When 'mm 1 1' alone is used, we start to see some differences. The average Elo difference between opponents in the pure database is greater, leading to a lower draw rate (and a lower drawElo value). The Elo difference between Numpty and Houdini actually decreases somewhat as compared to the pure list with default values. The scale increased, but the lower drawElo value causes a lower Elo difference estimate for any particular result. Meanwhile, the difference between Numpty and Houdini on the complete list increases due to the higher drawElo value.
When scale is set to 1, the Elo difference between the reference engines increases for both lists.
I sometimes forget that I have previously thought over certain things. I remember now that I decided to worry a little less about the effects of setting the scale to 1, because using 'mm 1 1' does make comparisons between different types of databases less reasonable. The CCRL 40/4 database (complete or pure) has different characteristics than IPON. It makes complete sense to me to use the most accurate settings to compute the IPON ratings, because it is a more compact database.
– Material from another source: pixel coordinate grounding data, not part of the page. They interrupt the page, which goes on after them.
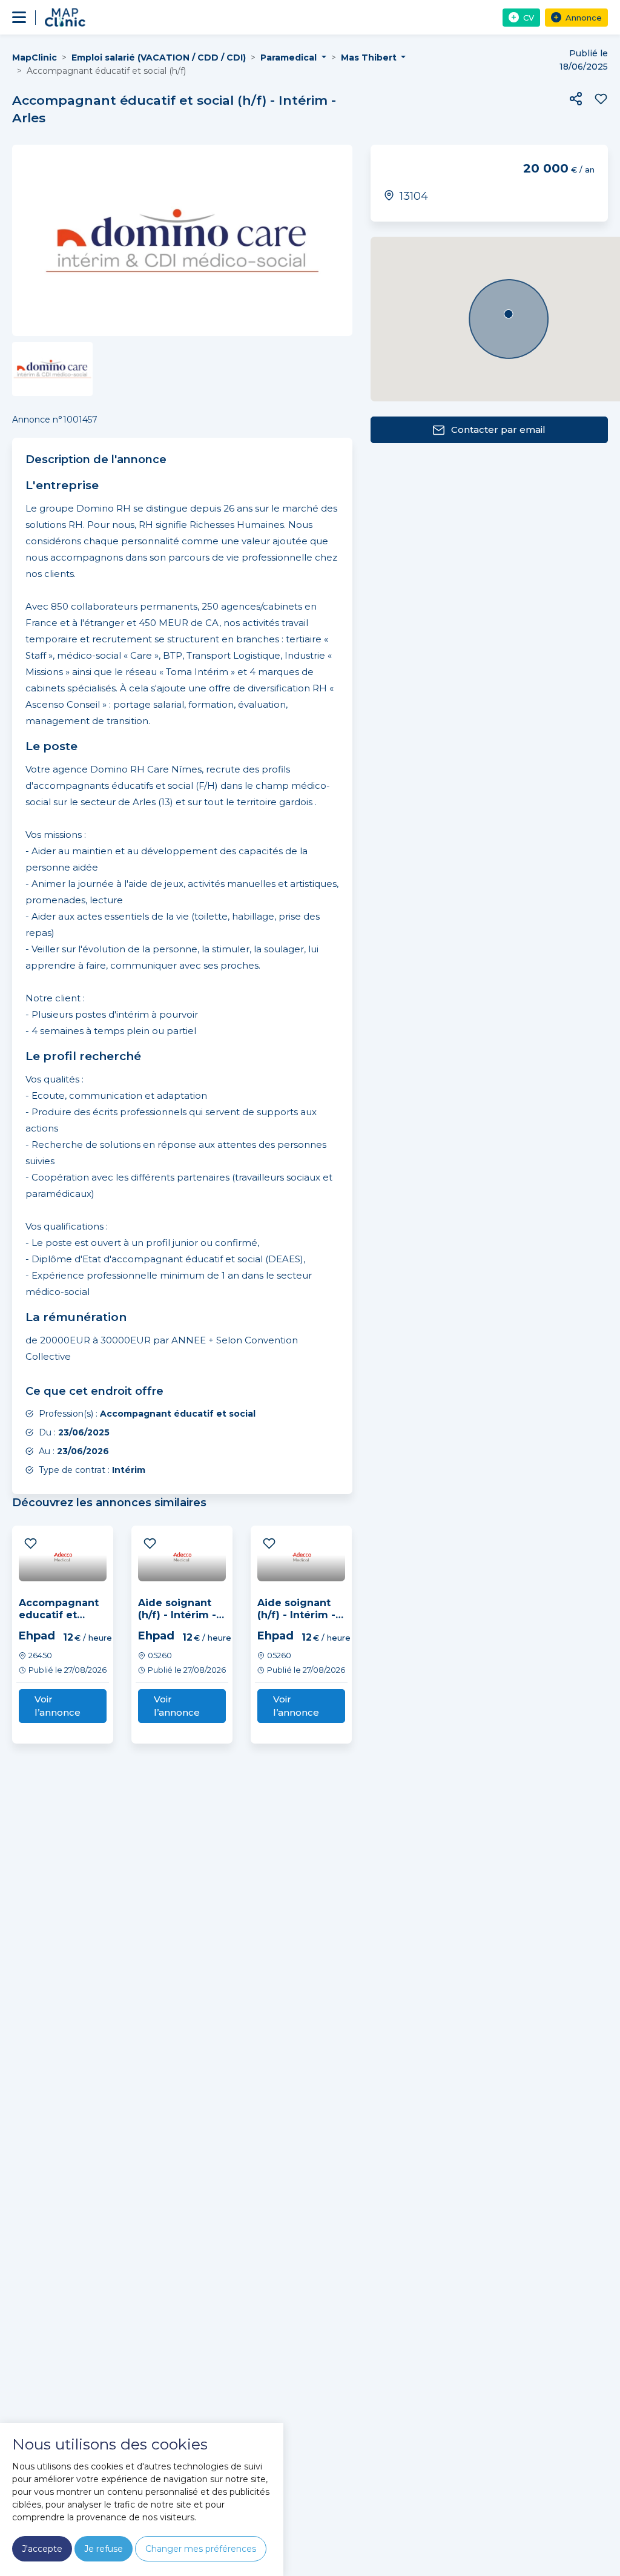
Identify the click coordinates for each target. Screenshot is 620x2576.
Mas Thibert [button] (370, 57)
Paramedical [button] (289, 57)
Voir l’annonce (58, 1705)
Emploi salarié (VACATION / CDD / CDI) (158, 57)
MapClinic (34, 57)
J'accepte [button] (42, 2548)
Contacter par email (498, 429)
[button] (576, 98)
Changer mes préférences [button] (200, 2548)
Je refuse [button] (103, 2548)
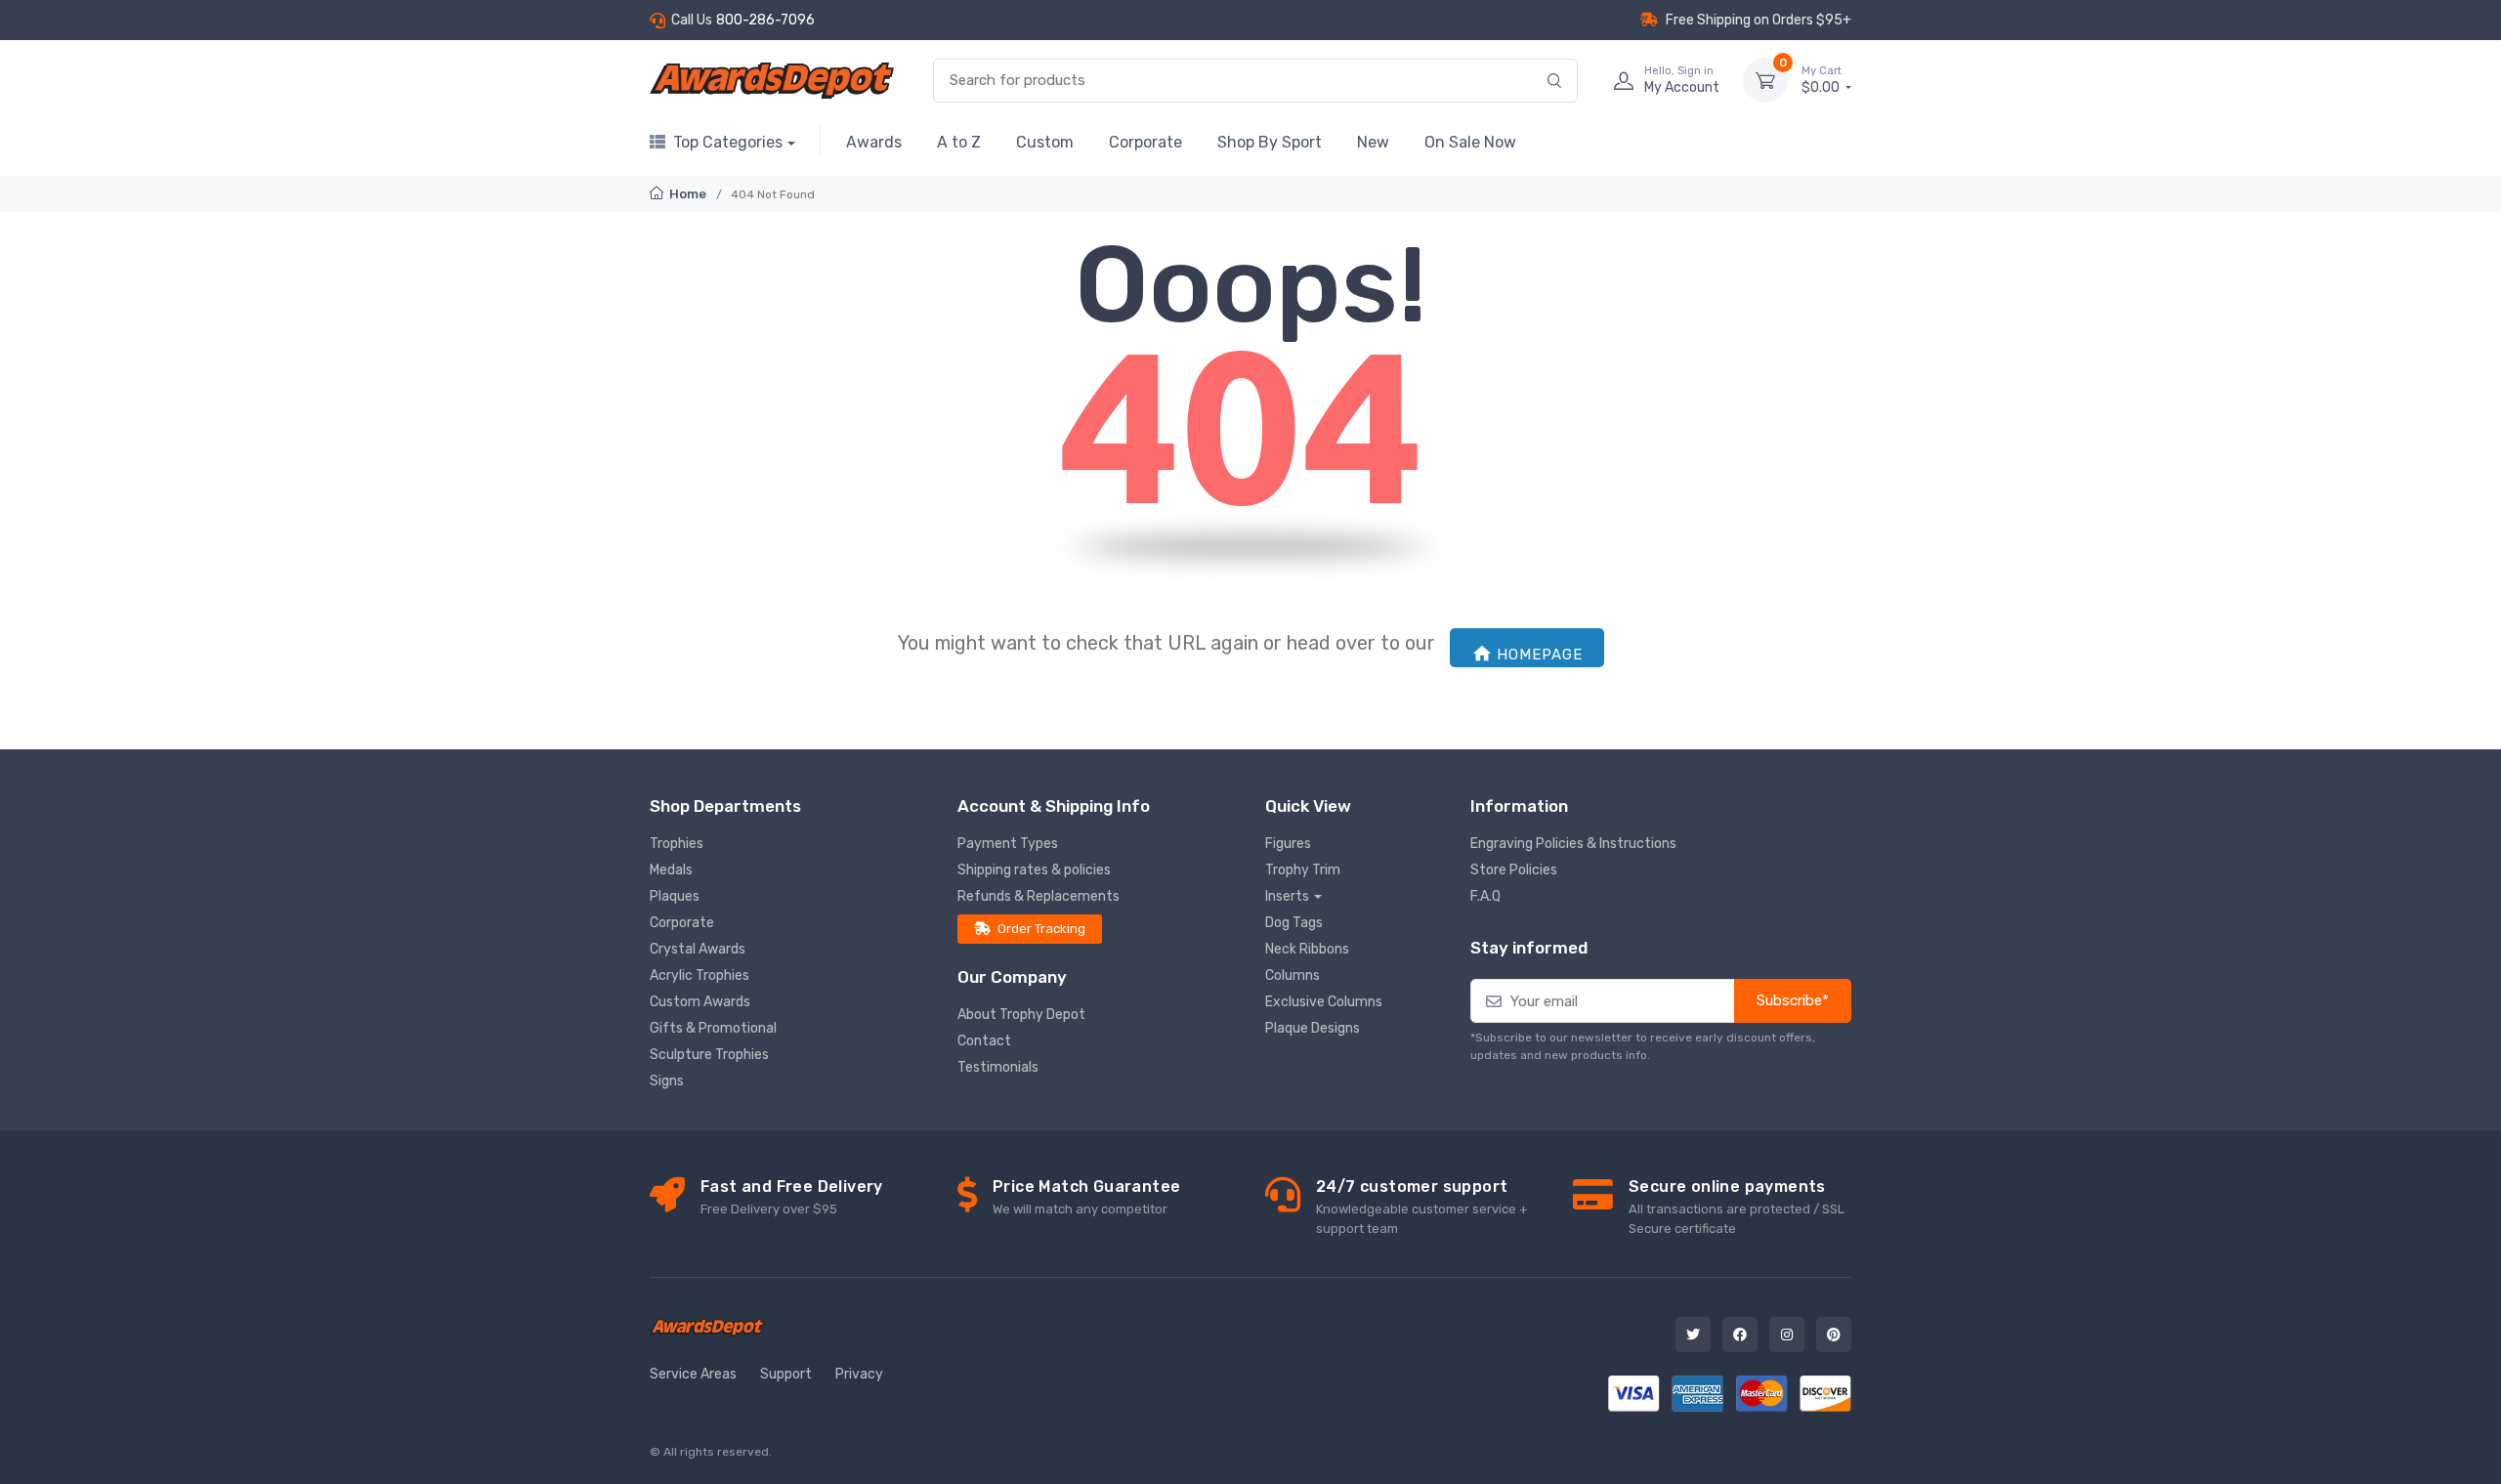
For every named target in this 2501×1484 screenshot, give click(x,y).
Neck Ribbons (1307, 949)
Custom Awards (700, 1002)
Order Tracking (1041, 928)
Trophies (676, 843)
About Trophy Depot (1021, 1014)
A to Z (959, 142)
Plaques (674, 896)
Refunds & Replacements (1038, 896)
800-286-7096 (765, 20)
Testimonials (998, 1067)
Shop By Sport (1269, 142)
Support (786, 1374)
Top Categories (728, 142)
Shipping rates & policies (1034, 870)
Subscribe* (1793, 1000)
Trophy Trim (1302, 870)
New (1373, 142)
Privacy (859, 1374)
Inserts (1287, 896)
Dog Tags (1294, 922)
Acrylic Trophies (699, 975)
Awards (874, 142)
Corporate (1145, 142)
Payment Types (1007, 843)
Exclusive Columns (1323, 1002)
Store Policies (1513, 870)
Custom (1045, 142)
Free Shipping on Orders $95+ (1758, 20)
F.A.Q (1485, 896)
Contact (984, 1041)
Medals (671, 870)
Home (686, 194)
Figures (1288, 843)
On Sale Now (1470, 142)
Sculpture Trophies (709, 1054)
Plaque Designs (1312, 1028)
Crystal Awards (697, 949)
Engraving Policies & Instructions (1573, 843)
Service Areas (693, 1374)
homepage (1540, 654)
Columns (1292, 975)
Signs (667, 1081)
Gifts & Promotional (713, 1028)
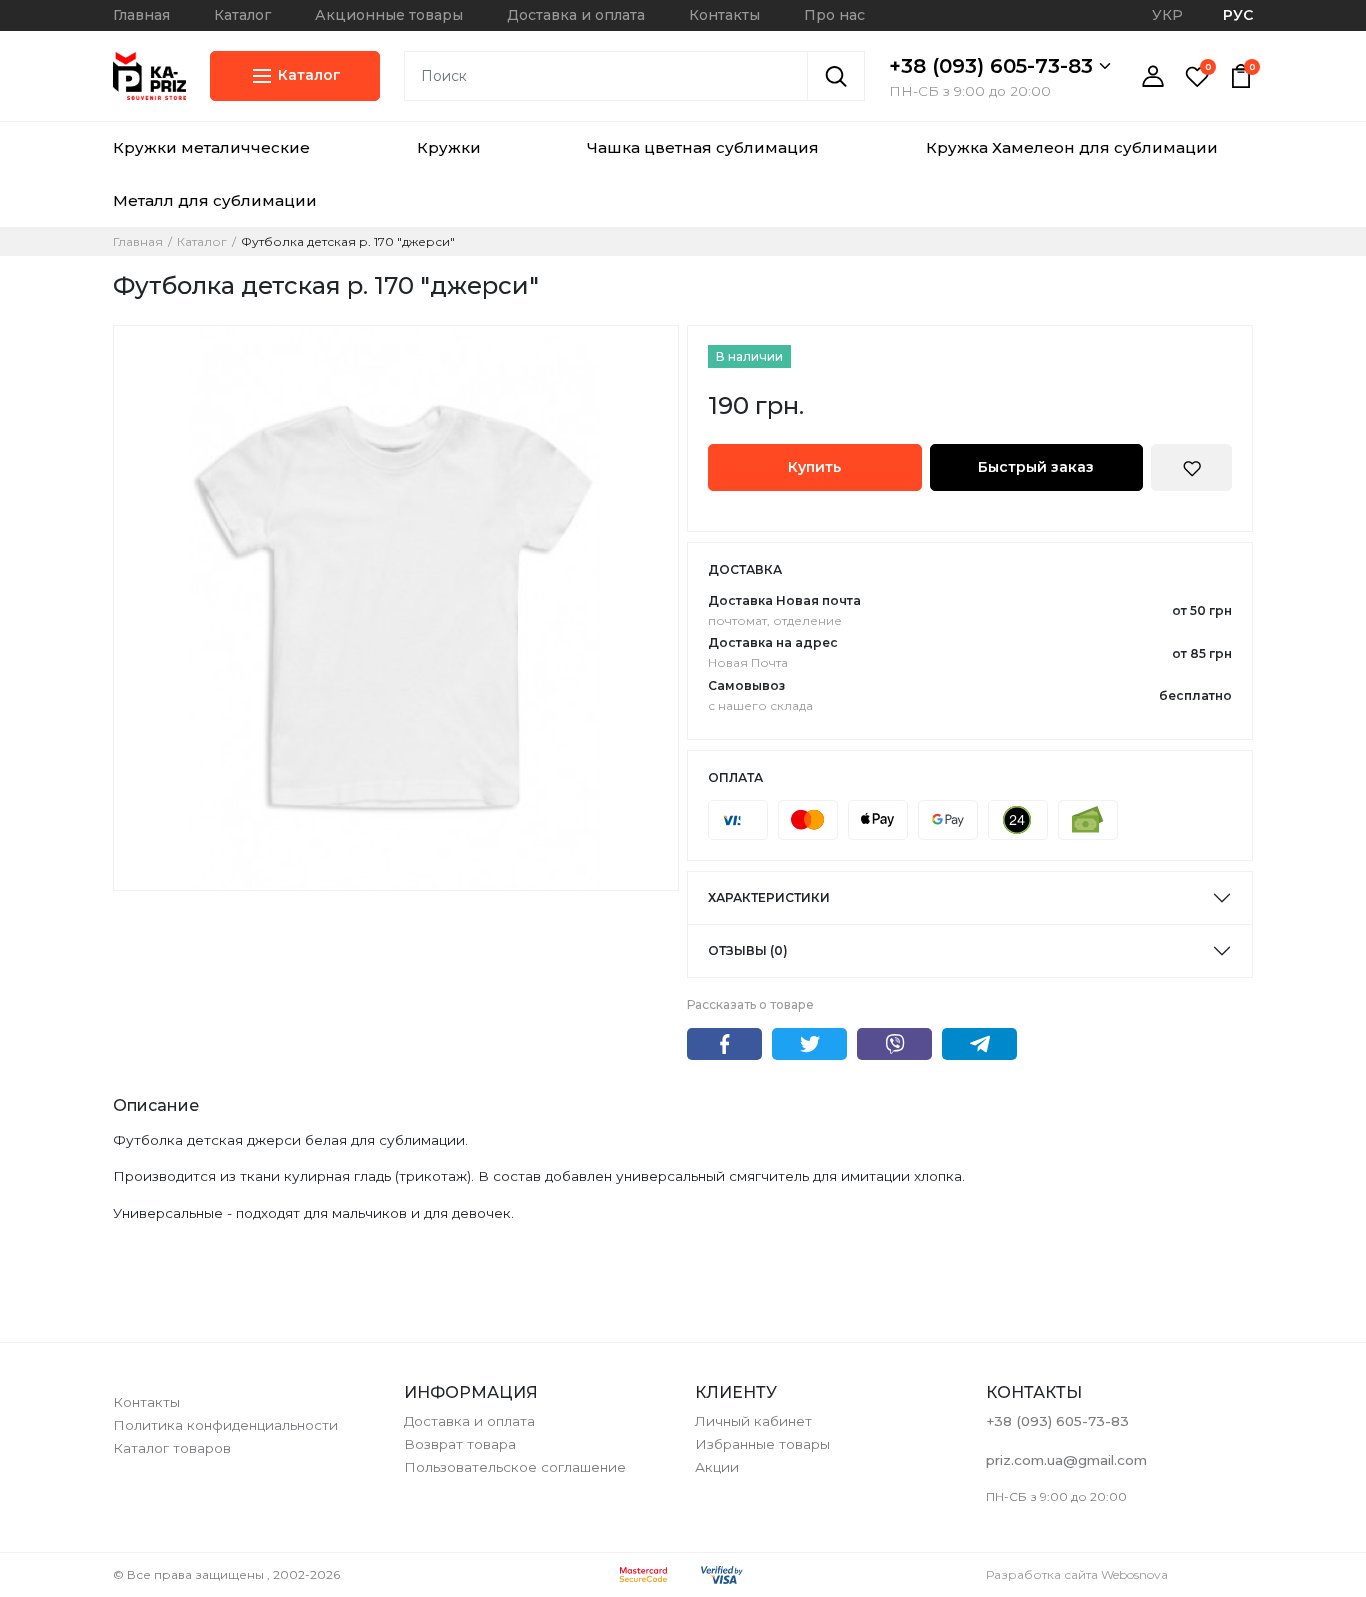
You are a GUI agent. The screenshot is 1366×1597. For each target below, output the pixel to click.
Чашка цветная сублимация (703, 147)
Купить (814, 467)
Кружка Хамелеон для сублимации (1072, 147)
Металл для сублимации (215, 200)
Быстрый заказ (1036, 467)
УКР (1167, 15)
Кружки (449, 147)
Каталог (242, 15)
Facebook (724, 1044)
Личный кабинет (753, 1421)
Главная (141, 15)
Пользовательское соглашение (515, 1467)
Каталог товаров (172, 1448)
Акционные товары (389, 15)
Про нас (834, 15)
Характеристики (769, 897)
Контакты (724, 15)
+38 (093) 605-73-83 (994, 66)
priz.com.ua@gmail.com (1066, 1460)
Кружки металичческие (211, 147)
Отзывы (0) (748, 950)
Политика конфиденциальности (225, 1425)
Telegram (979, 1044)
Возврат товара (460, 1444)
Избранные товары (762, 1444)
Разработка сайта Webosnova (1077, 1574)
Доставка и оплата (576, 15)
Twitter (809, 1044)
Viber (894, 1044)
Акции (717, 1467)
The IPON database is more homogeneous (the characteristics of the higher Elo games and lower Elo games of IPON are not too different) than the CCRL 40/4 list. As for the CCRL 40/4, the average draw rate does not reflect the draw rates of the top or bottom of the list very well. Thus, I do not think the drawElo value computed from the 40/4 games necessarily gives more accurate ratings. I think that it surely must be more accurate than using the default values, but maybe (given the more heterogeneous nature of the 40/4 database) it is not very much more accurate.
I have been striving to make the CCRL ratings more accurate, but maybe any improvement that has resulted from my suggestions is not worth it.